It is helpful to weigh your plants before their first watering, weigh the plants after they get watered or fed; all drain-to-waste. It is okay to do a medium watering using less water if you are having a drying out problem and your next feeding cycle is quickly approaching. Remember that water weighs 8 pounds per gallon so based on the weight, you will always know how much moisture is left in the soil. Measuring the pH and the ppm of the TDS in the drain to waste water gives me an idea of what is going on in the soil and lets you know if it needs to be amended. If the drain to waste product is within 0.5 pH of your input water the you are fine. However, during some stages of flowering it is normal for drain to waste products to go up to 7.0 pH if you water going in has a 6.0 pH - the plants will be fine.

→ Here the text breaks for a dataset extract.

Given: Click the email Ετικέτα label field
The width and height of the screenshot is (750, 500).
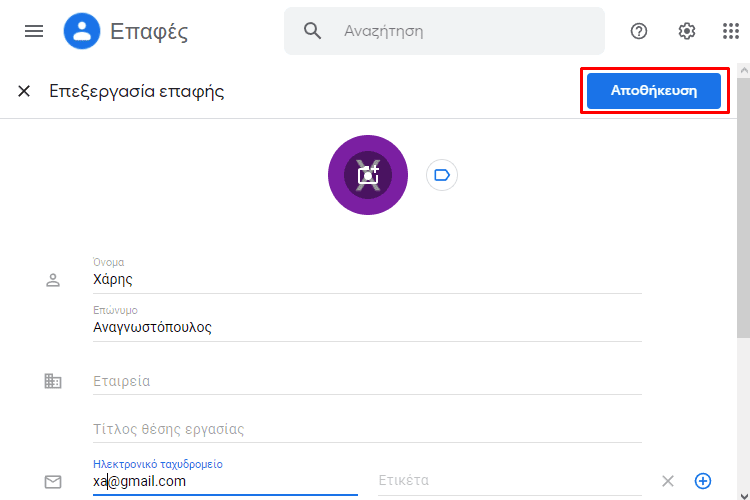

Some say stick your finger in the soil a couple of inches to see if it is dry but I always ended up over-watering with that method.

Note: If you have to go out of town for a week and you are lucky enough to have a babysitter for your queens, you can pre-mix solutions a week in advance, it is likely the solutions will need to be pH adjusted (even after you already did it). Remember to stir well to get the minerals off the bottom, and aerate and pH balance before feeding or watering.

[Lesson 1] Make a checklist. I have been distracted more than once while mixing my nutrients for weekly feedings; once so bad I dumped 8 gallons of feed water out and started over. I was lucky on that one because I caught the error before it was too late. The missed pH balance I was not so lucky and ended up yellowing some leaves as a result (realized the mistake at the end of the feeding and saw the damage the next day and was bummed). Now I calculate the number of teaspoons of each nutrient, write it down next to the name of the nutrient, and create a checklist that I check off after adding each mineral. I even have a check mark for pH balancing at the end. I then check my pH and TDS ppms against previous feedings as a cross check.

Lighting
For veg growth I try to maintain 15,000 - 50,000 lux with a target of 40,000 Lux using a MH bulb. Under 15,000 plants get too stretchy (long skinny distances between nodes). For flowering I change to a HPS bulb with 45,000 - 70,000 lux - optimal amount of light for cannabis plants in the flowering (budding) stage. 65,000 Lux is good. I built stands out of PVC to help maintain an level canopy distance to the light. To maintain these light levels, the light is about 24” from the canopy.

Temperature, Humidity & Air
Good room ventilation aids in creating a desired high transpiration rate for the plants which translates into a greater rate of nutrient uptake; more water leaving the plant through the leaves means more nutrients need to come up through the roots. Remember that ventilation means changing the air, not just blowing it around the room (that is circulation). This is where a good exhaust fan is needed to pull in fresh air into the room, pass it through your plants, then through the grow light to keep it cooled down, and then outside the building.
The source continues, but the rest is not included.